Bis zu 20.000 Teile pro Anlage, weniger als 100 produzierte Anlagen pro Jahr, eine Lebensdauer im Markt von zum Teil mehr als 40 Jahren. So lesen sich die Kennwerte eines großen mittelständischen Systemanbieters im Anlagenbau der Lebensmittel verpackt. Ganz anders also als bei großen Autoproduzenten, die häufig im Zusammenhang mit Modulstrategien genannt werden. Daher lag beim Modularisierungsprojekts dieses Anlagenbauers der Fokus nicht auf den großen Skaleneffekte bei Beschaffungsmengen jenseits der 100.000.
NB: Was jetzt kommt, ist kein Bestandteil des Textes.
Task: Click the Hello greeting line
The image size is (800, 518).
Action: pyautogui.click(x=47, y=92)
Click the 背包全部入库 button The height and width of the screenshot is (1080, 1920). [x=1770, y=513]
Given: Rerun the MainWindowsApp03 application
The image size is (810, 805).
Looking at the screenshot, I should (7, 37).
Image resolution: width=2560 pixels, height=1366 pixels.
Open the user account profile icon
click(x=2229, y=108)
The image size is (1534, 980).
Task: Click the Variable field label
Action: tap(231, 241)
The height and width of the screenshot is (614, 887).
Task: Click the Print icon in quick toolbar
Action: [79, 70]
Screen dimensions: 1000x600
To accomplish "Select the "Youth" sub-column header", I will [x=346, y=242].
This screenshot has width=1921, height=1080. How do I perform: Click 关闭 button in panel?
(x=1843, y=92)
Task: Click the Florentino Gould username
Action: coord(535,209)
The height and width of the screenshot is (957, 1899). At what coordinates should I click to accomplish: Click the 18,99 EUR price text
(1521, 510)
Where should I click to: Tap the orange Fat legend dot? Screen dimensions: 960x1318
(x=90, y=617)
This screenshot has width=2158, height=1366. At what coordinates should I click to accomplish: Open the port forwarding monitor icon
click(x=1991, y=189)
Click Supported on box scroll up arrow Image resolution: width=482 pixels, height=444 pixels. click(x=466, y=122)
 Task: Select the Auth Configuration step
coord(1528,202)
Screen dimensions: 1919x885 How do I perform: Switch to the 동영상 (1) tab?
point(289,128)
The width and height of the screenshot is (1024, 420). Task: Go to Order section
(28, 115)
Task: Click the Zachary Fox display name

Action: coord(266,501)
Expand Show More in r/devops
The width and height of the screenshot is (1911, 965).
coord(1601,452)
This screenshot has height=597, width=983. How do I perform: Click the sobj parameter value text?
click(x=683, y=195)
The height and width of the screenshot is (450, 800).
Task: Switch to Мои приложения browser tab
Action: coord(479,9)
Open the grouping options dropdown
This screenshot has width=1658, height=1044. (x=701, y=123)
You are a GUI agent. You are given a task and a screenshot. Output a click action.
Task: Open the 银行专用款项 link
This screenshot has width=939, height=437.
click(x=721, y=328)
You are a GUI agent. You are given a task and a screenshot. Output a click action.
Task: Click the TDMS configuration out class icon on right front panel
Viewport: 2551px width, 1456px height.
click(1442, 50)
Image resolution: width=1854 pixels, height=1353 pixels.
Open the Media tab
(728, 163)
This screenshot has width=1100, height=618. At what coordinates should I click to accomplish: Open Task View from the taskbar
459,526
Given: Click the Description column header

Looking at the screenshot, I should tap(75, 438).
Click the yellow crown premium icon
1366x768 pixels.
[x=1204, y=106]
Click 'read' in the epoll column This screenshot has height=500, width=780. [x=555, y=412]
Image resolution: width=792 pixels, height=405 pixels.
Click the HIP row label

Lesen Sie in diesem Case-Bericht, wie es einem mittelständischen Maschinenbauer gelungen ist, mit Hilfe eines modularen Baukastens schneller und kosteneffizienter zu entwickeln

Komplexität im Anlagenbau als Ausgangssituation

Das Unternehmen entwickelt, produziert und verkauft sowohl Anlagen als auch dazugehörige Verpackungen, die darauf verarbeitet werden. Teil des Geschäftsmodells ist es, nicht nur erfolgreiche Produkte auf den Markt zu bringen und zu vertreiben, sondern diese auch über lange Zeit dort zu halten, den Service zu liefern und kontinuierlich mit Verpackungsmaterial zu versorgen. Letzterer leistet einen größeren Gewinnbeitrag als der Verkauf der eigentlichen Maschinen. Ermöglicht wird das durch die regelmäßige Anpassung der Maschinen an den Stand der Technik sowie an die sich immer wieder ändernde Gesetzgebung für Lebensmittelproduktion – über die gesamte Lebenszeit der Maschinen von zum Teil 40 Jahren und mehr hinweg.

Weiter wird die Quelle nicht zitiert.